The algorithm performs the typical std::unique on the input keys and applies the equivalent changes to the provided values. Once again, these algorithms can be implemented using oneDPL calls and zip iterators, shown in the following example:

int n = 6;
int keys[]   = { 1, 1, 2, 2, 3, 3 };
int values[] = { 0, 1, 2, 3, 4, 5 };
auto end_output = dpl::unique(std::execution::seq,
                              dpl::make_zip_iterator(keys, values),
                              dpl::make_zip_iterator(keys + n, values + n),
                              [](auto tup1, auto tup2) {
                                  return std::get<0>(tup1) == std::get<0>(tup2);
                              });
// Keys:   [ 1, 2, 3, x, x ]
// Values: [ 0, 2, 4, x, x ]

The following key-value pair algorithms may be implemented similarly:

  • unique
  • unique_copy
  • merge
  • sort
  • stable_sort
  • set_difference
  • set_intersection
  • set_symmetric_difference
  • set_union

Memory Algorithms

The set of memory APIs is the third class of algorithms implemented in the oneDPL Specific Utility Helper functions. The memory APIs provide practical equivalencies to the utilities of thrust::device_vector, thrust::device_iterator, and thrust::device_reference implemented in SYCL with USM shared memory to enable access from both the host and device code. Additionally, a set of memory APIs, including malloc, malloc_device, free, and free_device, are implemented as wrappers around SYCL malloc and free functions to map from Thrust memory allocation APIs easily. Suppose you wish to implement these APIs yourself without the dependencies on Compatibility Tools headers. In that case, referencing the implementation details of these algorithms in the dpct namespace is a good starting point.

Additional Algorithms

The classes of algorithms previously shown cover a significant portion of the oneDPL Specific Utility Helper functions APIs but are not exhaustive. Intel® oneAPI DPC++ Library Specific Utility Helper Functions provides discussions of these APIs in greater detail. Referencing the open-source implementations of the oneDPL Specific Utility Helper functions is a good starting point for any migrations you may wish to implement independently. 

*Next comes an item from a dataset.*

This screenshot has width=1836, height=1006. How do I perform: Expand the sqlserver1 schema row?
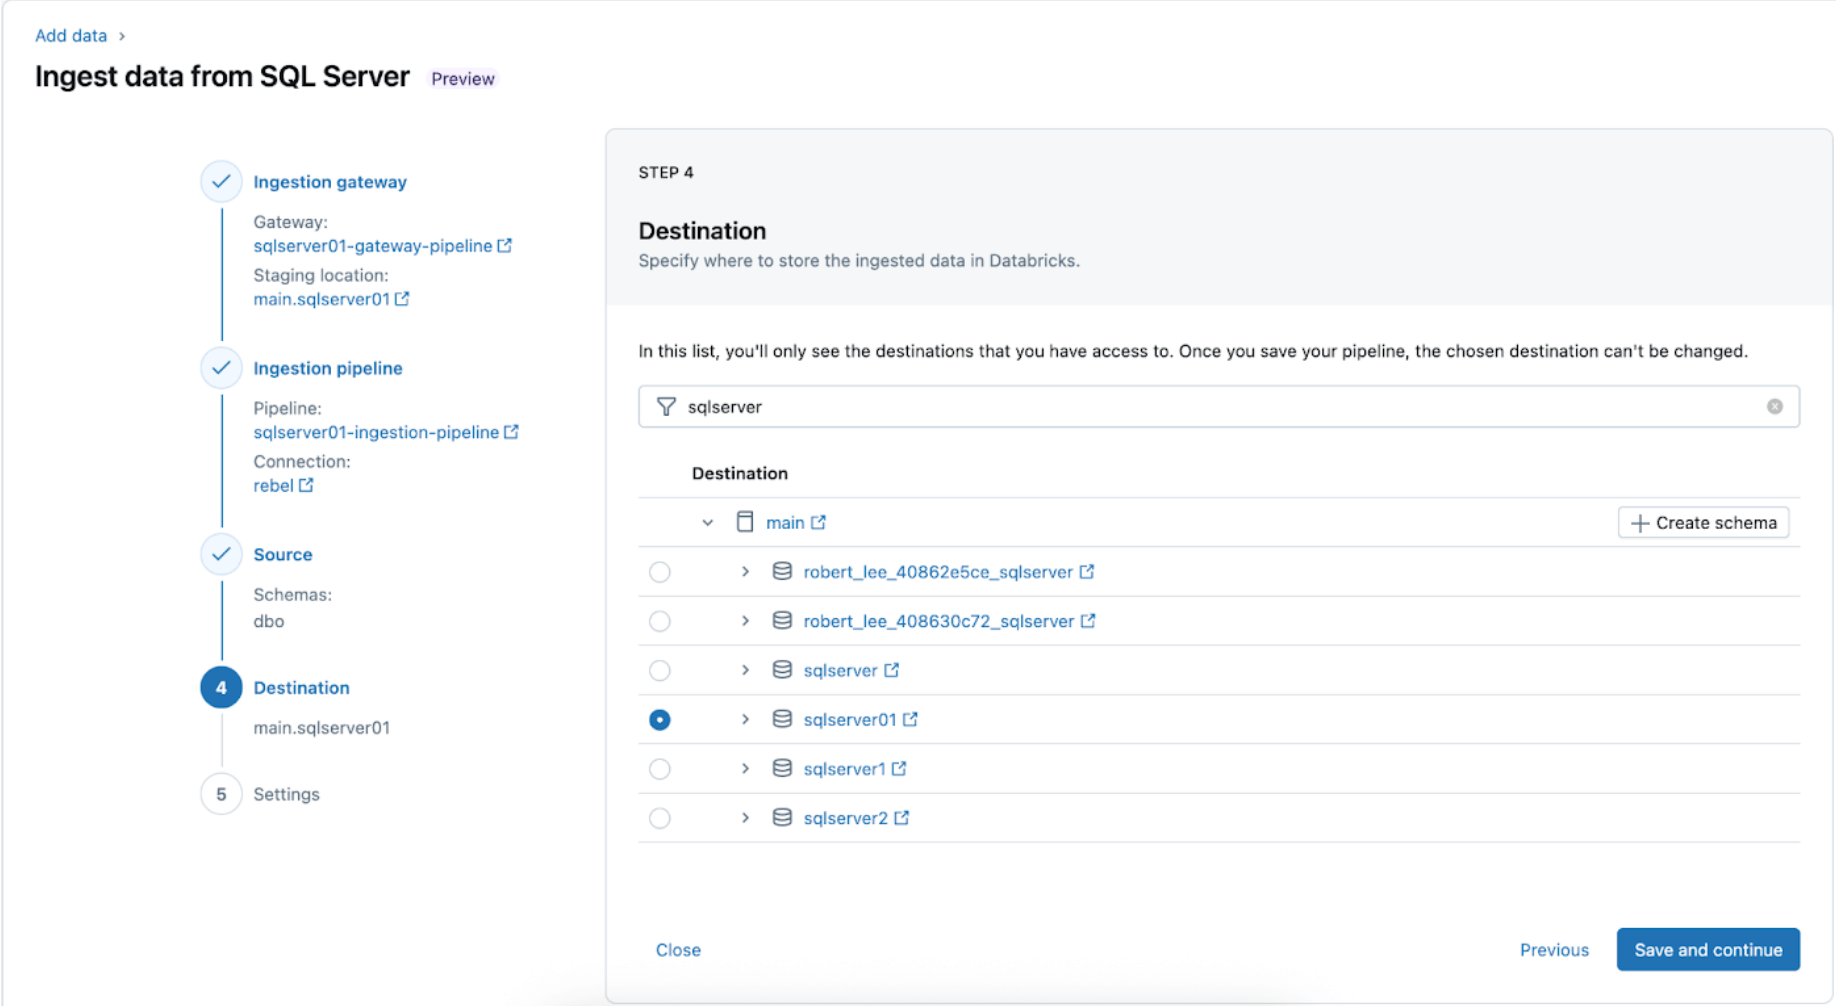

As of oneAPI 2024.1, the current list of APIs that fall within this category are:

  • partition_point
  • iota
  • inner_product
  • for_each_index
  • transform_output_iterator
  • constant_iterator
  • arg_index_input_iterator
  • histogram_even
  • histogram_even_roi
  • multi_histogram_even
  • multi_histogram_even_roi
  • multi_histogram_range
  • multi_histogram_range_roi
  • sort_keys
  • sort_pairs
  • segmented_sort_keys
  • segmented_sort_pairs
  • equal_range
  • partition_flagged
  • partition_if
  • unique_count
  • nontrivial_run_length_encode
  • segmented_reduce_argmax
  • segmented_reduce_argmin

Choose the Appropriate oneDPL Policy

Modeled after the C++ parallel standard template library, parallelism through oneDPL is driven through explicitly provided oneDPL Execution Policies. In contrast to Thrust’s support of implicit dispatch based on tagged pointers and iterators, you must provide an execution policy dictating the type of parallel or serial execution you wish to achieve. This is comparable to the explicit dispatch mode via policies in Thrust. For migration from Thrust algorithms called on device data or all CUB migration cases, a oneDPL device policy should be used. The following example details how a device policy may be created to invoke a oneDPL algorithm on a GPU device:

...
sycl::queue q(sycl::gpu_selector_v); // select default GPU device
sycl::buffer<int> my_buffer(N);
...
int res = oneapi::dpl::reduce(oneapi::dpl::execution::make_device_policy(q),
                              oneapi::dpl::begin(my_buffer), oneapi::dpl::end(my_buffer));

The previous example shows how a parallel reduction may be achieved over a SYCL buffer in oneDPL with a user-provided queue on a GPU device. A queue, by default, operates in an out-of-order execution mode, meaning that kernels submitted to a sycl::queue may not be executed in their order of submission. This contrasts with a CUDA stream, which schedules kernels in order of submission by default. However, by utilizing properties in SYCL, you can create a queue that schedules kernels in an in-order fashion, achieving similar scheduling behavior to a CUDA stream. The following example shows how to create an in-order queue that is further used to construct a oneDPL policy:

...
sycl::property_list properties(sycl::property::queue::in_order{});
sycl::queue q(sycl::gpu_selector_v, properties); // select default GPU device
sycl::buffer<int> my_buffer(N);
...
int res = oneapi::dpl::reduce(oneapi::dpl::execution::make_device_policy(q),
                              oneapi::dpl::begin(my_buffer), oneapi::dpl::end(my_buffer));

When using a oneDPL synchronous API, differing queue execution types may not cause much difference. However, if migrating to oneDPL experimental asynchronous APIs or using oneDPL with asynchronous handwritten kernels, the choice of queue execution property may be significantly important with regards to performance and correctness.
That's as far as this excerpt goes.